*Text*.
______________________________

I’ve hung cabinets a lot of different ways. With a ledger board screwed to the wall; ganging cabinets together and installing them as a unit; one at a time with a helper; one at a time solo. I never found a system that I really liked. Until I met Greg Soper and his super wicked awesome cabinet jacks.
Greg has been building and installing custom cabinets in North Yarmouth, Maine for going on 25 years. About ten years ago, after a particularly challenging installation, he made this set of cabinet jacks with a couple of bar clamps and some cabinet scraps. Well, okay, there’s a little more to it than that, but it is a fairly simple, inexpensive design.
Each jack is comprised of:
- 3/4″ pipe—15 1/2 inches, threaded one end
- Pipe clamps
- 3/4″ plywood—22 1/2″ x 5 1/2″, 4″ x 10″
- 1/2″ plywood—(2 pcs) 7 3/4″ x 10″
- 1 1/8″ hardwood—(2 pcs) 3 1/4″ x 10″
- 1/2″ hardwood cleats—(2 pcs) 3/4″ x 18 1/2″
- 3/4″ pipe flange
- 1/4″ steel—3/4″ x 9 7/8″
- 1/2″ UHMW-PE—-3/4″ x 9 7/8″
- 2 1/4″ latch
- Drywall screws
|The UHMW-PE is friction-fit into the dado and can be adjusted using set screws. This ensures a snug channel in which the pipe clamp sits.|
|After the set screws are adjusted, the UHMW-PE is snapped into place.|
|The bar clamp is then inserted into the jack.|
|And we’re ready for some lifting!|
This may start a firestorm of debate, but Greg finds it easiest to set his base cabinets before his uppers. He then places his jacks on the level bases, lifts his upper cabinets onto the jacks, and raises them into position.

______________________________

*Exercise*. Please extract the passage of the cabinet jack text starting at "I’ve hung cabinets" and ending at "simple, inexpensive design.", copying it word for word.

*Collected material*.
______________________________

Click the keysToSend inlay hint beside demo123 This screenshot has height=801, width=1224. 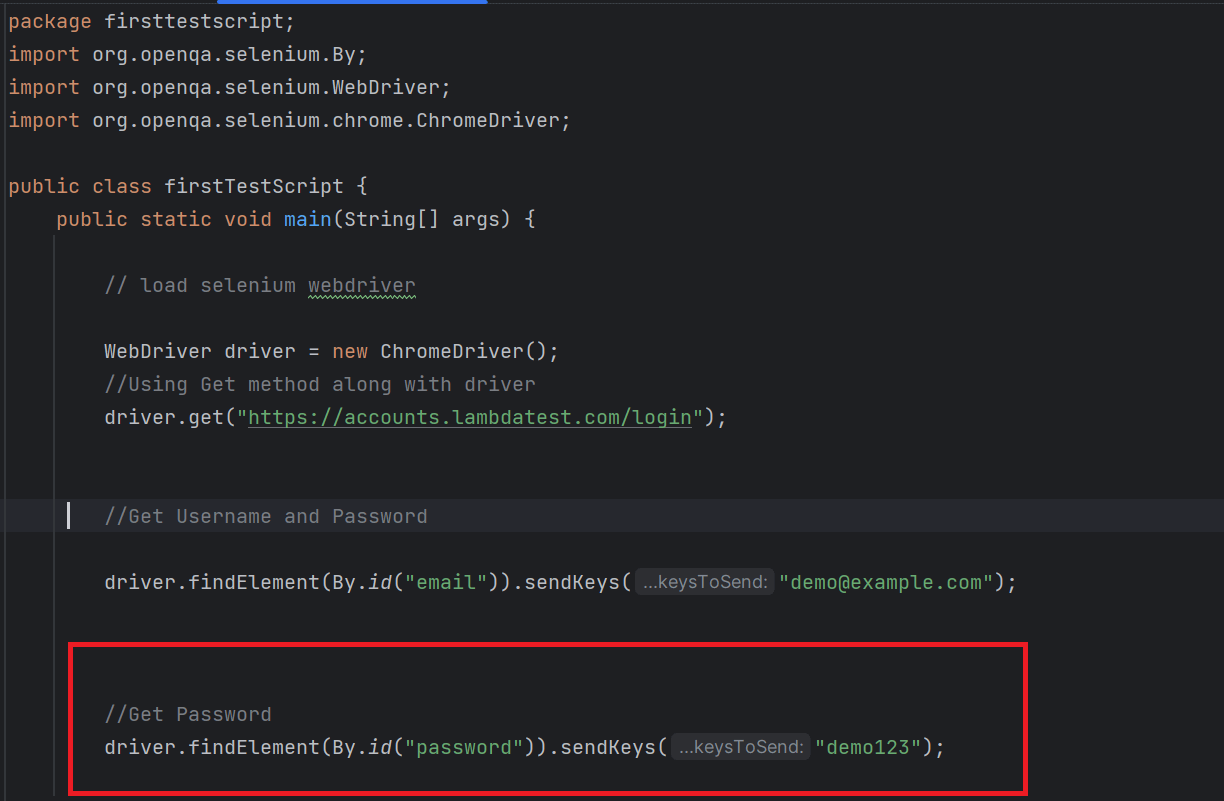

______________________________

*Solution to this exercise*.
I’ve hung cabinets a lot of different ways. With a ledger board screwed to the wall; ganging cabinets together and installing them as a unit; one at a time with a helper; one at a time solo. I never found a system that I really liked. Until I met Greg Soper and his super wicked awesome cabinet jacks.
Greg has been building and installing custom cabinets in North Yarmouth, Maine for going on 25 years. About ten years ago, after a particularly challenging installation, he made this set of cabinet jacks with a couple of bar clamps and some cabinet scraps. Well, okay, there’s a little more to it than that, but it is a fairly simple, inexpensive design.